Approached by rural residents of the western Nebraska Panhandle about expanding television coverage there, she decided to expand to the south. Although she originally established it in Hay Springs, Nebraska, she moved KDUH-TV to Scottsbluff, Nebraska, in 1981.

With this and other expansions, Duhamel Broadcasting Enterprises came to operate the original AM radio station, an FM radio station, and four television stations, with a transmission area that extended into eastern Wyoming and Montana.

==Reception==
In 1961, Helen Duhamel was elected president of the South Dakota Broadcasters Association. She was not only the first woman to hold that position, but the first woman in the United States to hold the comparable top post in any state broadcasting association.

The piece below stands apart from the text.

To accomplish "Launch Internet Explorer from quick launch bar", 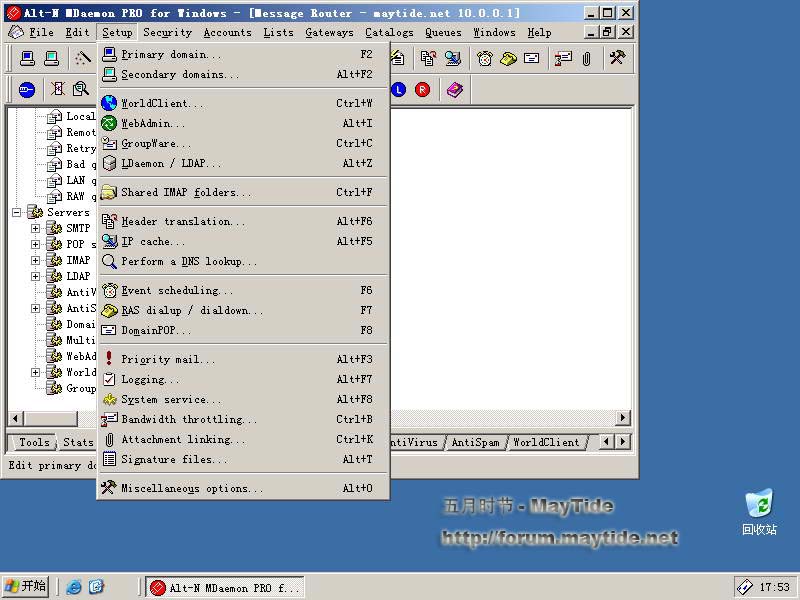I will point(74,587).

Helen Duhamel received numerous awards, including the Alfred P. Sloan Radio-Television Award for Distinguished Public Service, the McCall's Golden Mike Award (1957), and a letter of commendation from the President of the United States for the public service work of the Duhamel stations during the June 1972 Black Hills flood. She was selected for the South Dakota Broadcasters' Association Hall of Fame in 1976 and the Nebraska Broadcasters' Association Hall of Fame in 1992. In 2002, she was inducted into the Association for Women in Communications Hall of Fame.

==Personal life==
In 1920, at age 15, Helen moved with her mother to Rapid City, South Dakota. There she met Francis A. "Bud" Duhamel (1902–2000), marrying him in 1924 at age 19.

In the same year that she and Bud celebrated their 67th wedding anniversary, Helen Duhamel died in Rapid City on November 8, 1991.

Her son, Bill Duhamel, succeeded her as president and general manager of Duhamel Broadcasting Enterprises. After Schurz Communications acquired KOTA-TV in 2014, the Duhamel radio stations were sold on January 1, 2019.